With the briefest of greetings, Michale Shannon, Jason Narducy and co., dove headfirst into Feeling Gravity’s Pull. The hypnotic and meandering track brought a somber warmth to a night that featured the full front-to-back cover of Fables Of The Reconstruction. Playing to a well-attended crowd, Shannon’s vocals offered a haunting take on an already eerie track. Keeping the banter to a minimum, it was on Driver 8 that the band fully exposed their sound and energy. With its spy-film guitar intro and the band’s more traditional folk sound, Shannon’s sensitive style exploded halfway through the song as the track broke wide-open. It was here the crowd picked up a bit as Shannon let loose across the stage. Bass heavy Old Man Kensey slowed things down to close out the first half of the set.
Jason Narducy took a moment to mention a limited show poster designed by Boston artist Nicole Anguish with proceeds going to the Abortion Access Front.

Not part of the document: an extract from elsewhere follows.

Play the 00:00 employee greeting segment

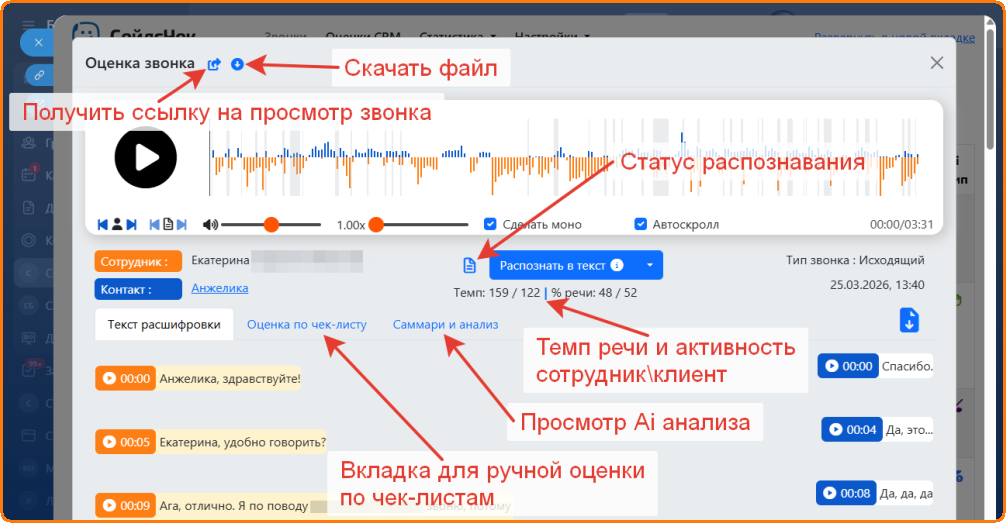point(125,379)
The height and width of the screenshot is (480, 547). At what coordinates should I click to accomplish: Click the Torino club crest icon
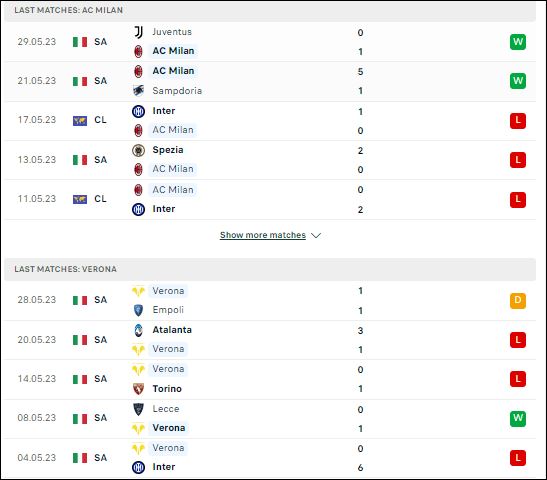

Shannon made a brief quip about side one being finished as the band rolled into “side two” with Can’t Get There From Here. Considering Fables is only 40 minutes, the band kept the set going for another 22 tracks. A solid cover of Femme Fatale by the Velvet Underground segued into Romance. Covering the range of early R.E.M albums with songs like Wolves Lower, Gardening at Night, and 1,000,000 off 1982’s Chronic Town all the way through albums including Murmur, Reckoning, and up to Automatic For The People, New Adventures, and Up, Shannon and Narducy curated a setlist of tracks that focused on deepcuts and fan favorites not typically found on a so-called greatest hits tour. For the true-blue R.E.M fan, Friday’s gig was not a nostalgia trip, but a rare opportunity to hear the songs of rebellion and frustration of a certain generation performed with full hearts. For anyone who thought Dave Hill was at Park Street trying out his pickup lines, they were terribly wrong. Or, if he was, he came back to help close out the night with a cover of Aerosmith’s Toys In The Attic. To those who thought Dave was just a Dangerous Snake – his playing on the track demonstrated just how much he hates bullshit.